→ SHORT TASK: Arrange the records from the line holding "This screenshot has" through the end of the records, inclusive, as a two-column CSV with the header instruction,click_target. Give one row per record, put the text and its answer each in a single quoted field with line breaks replaced by spaces, and leave the pictures out.
--------------------------------------------------
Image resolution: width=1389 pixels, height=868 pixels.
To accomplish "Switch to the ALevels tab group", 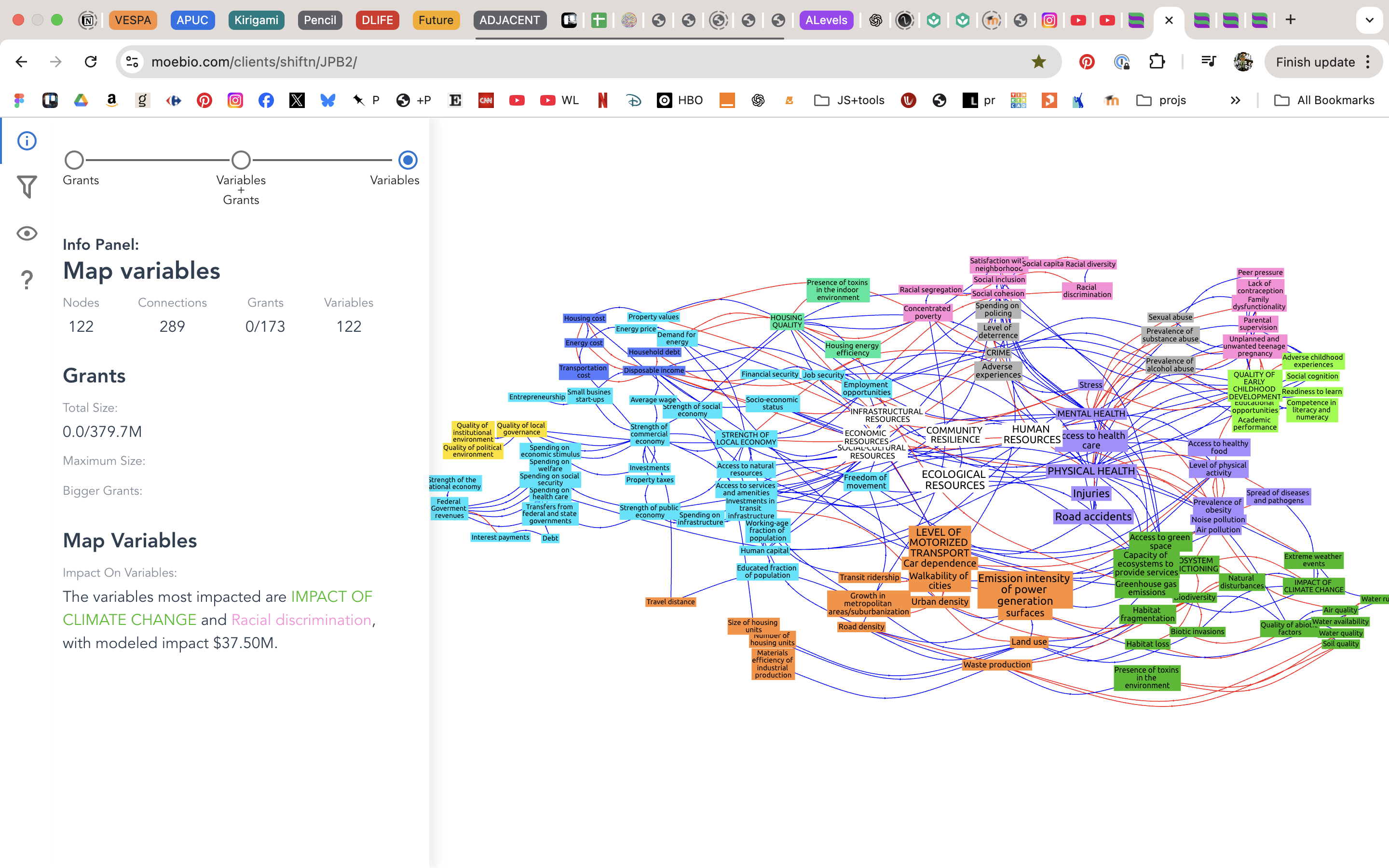I will 826,20.
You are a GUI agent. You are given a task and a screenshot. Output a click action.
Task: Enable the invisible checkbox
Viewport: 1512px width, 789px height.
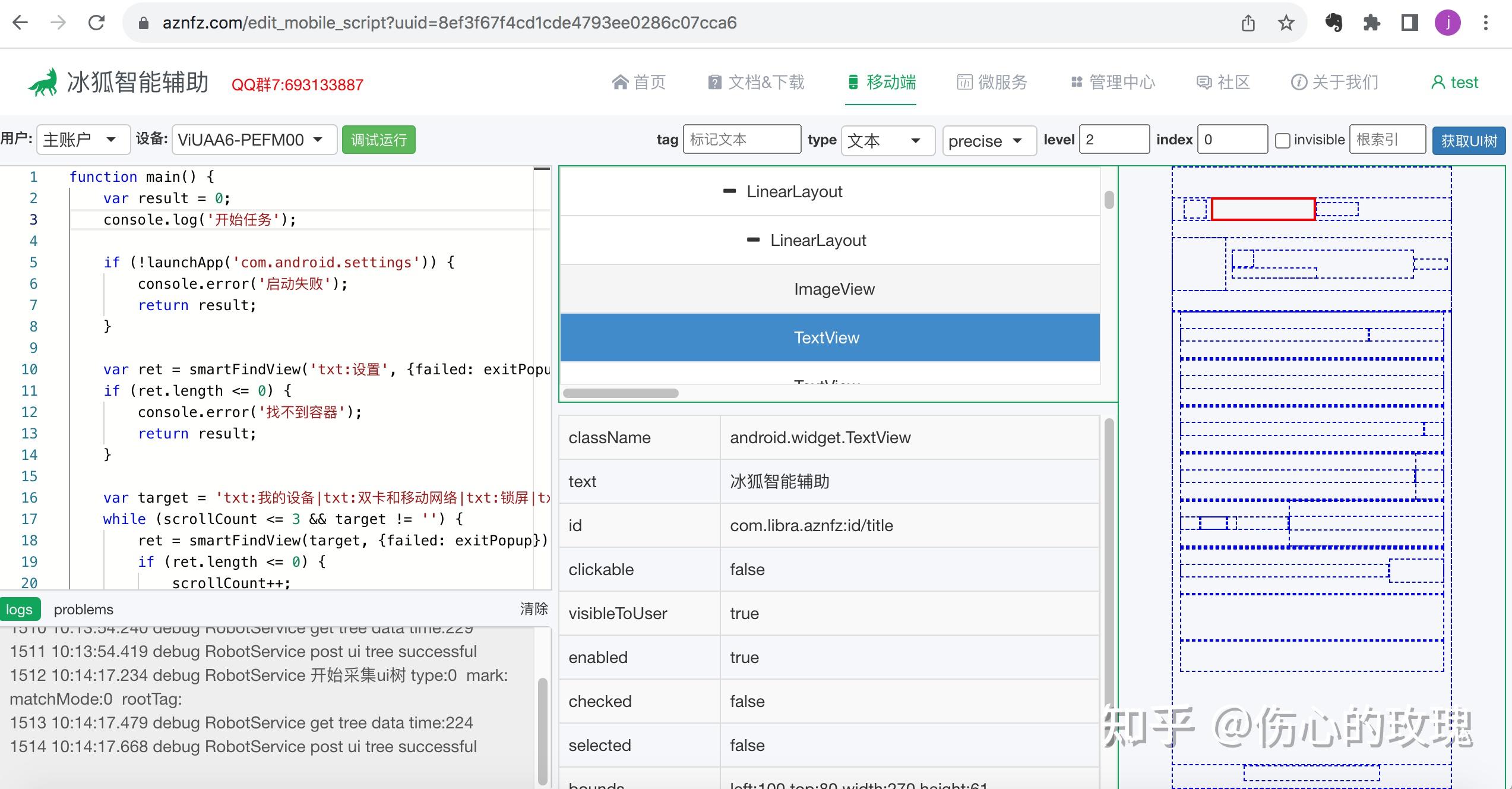click(1283, 140)
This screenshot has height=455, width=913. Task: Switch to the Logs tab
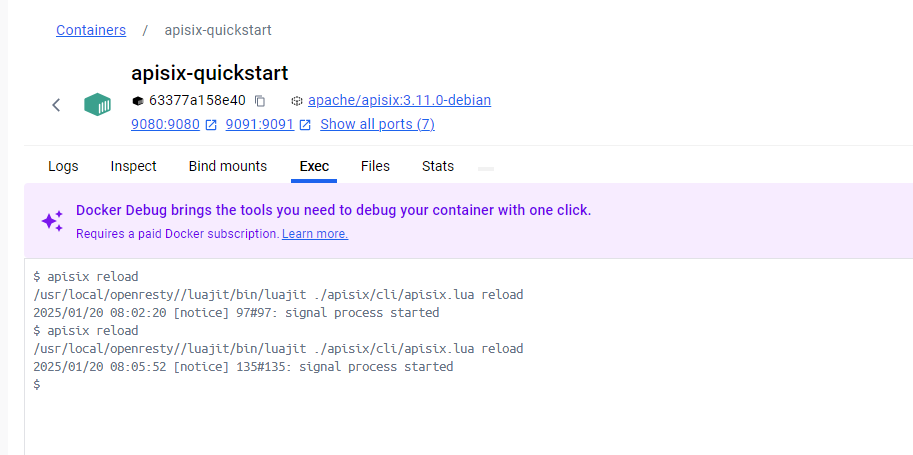[63, 166]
--------------------------------------------------
→ TASK SOLUTION:
instruction,click_target
"This screenshot has height=455, width=913. Task: Switch to the Logs tab","[63, 166]"